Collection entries
○ ○ ○

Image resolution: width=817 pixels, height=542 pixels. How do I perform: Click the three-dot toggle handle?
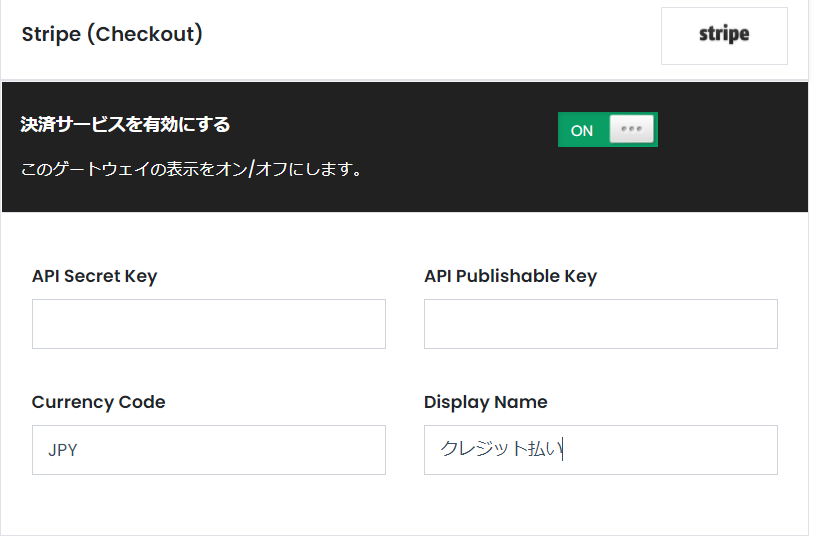click(632, 129)
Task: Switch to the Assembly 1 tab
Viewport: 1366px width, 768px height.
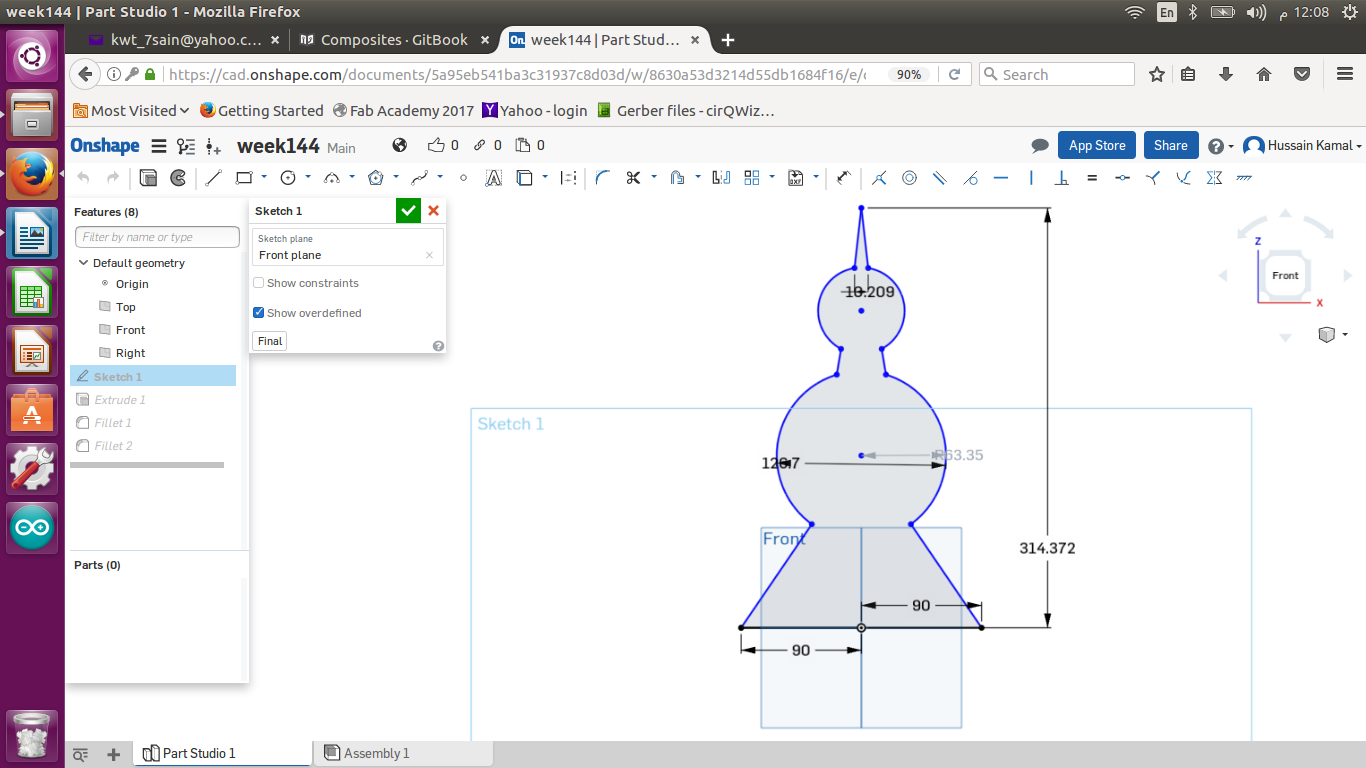Action: (376, 753)
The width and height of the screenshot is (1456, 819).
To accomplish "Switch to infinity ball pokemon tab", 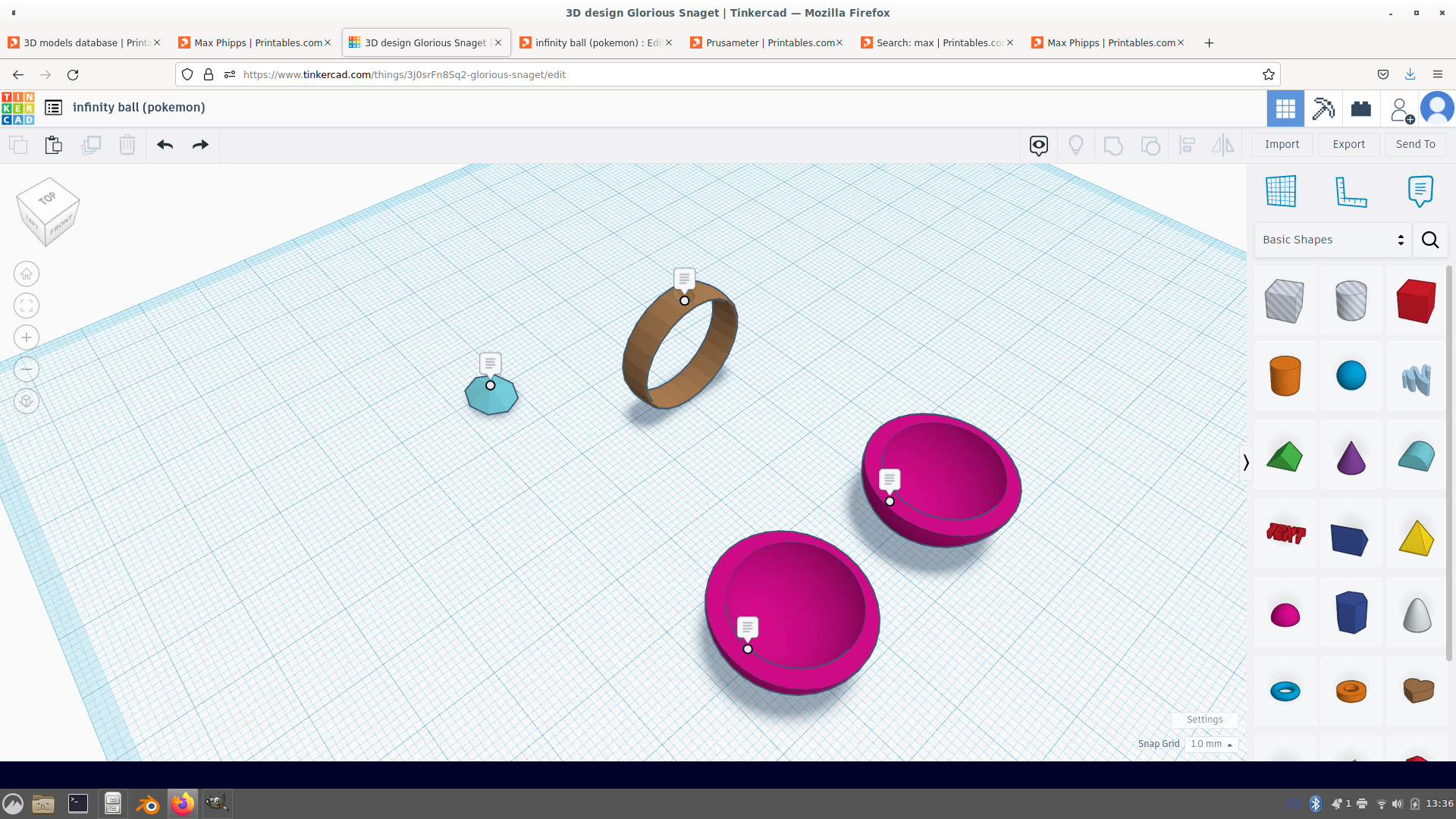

○ ○ ○

§ Exercise prompt:
Leaving the pictures aside, give back all the records exactly as they are.

§ Solution for this problem:
Image resolution: width=817 pixels, height=542 pixels. How do I perform: Click the three-dot toggle handle?
click(632, 129)
Task: Switch to the Assembly 1 tab
Viewport: 1366px width, 768px height.
Action: (376, 753)
The width and height of the screenshot is (1456, 819).
To accomplish "Switch to infinity ball pokemon tab", 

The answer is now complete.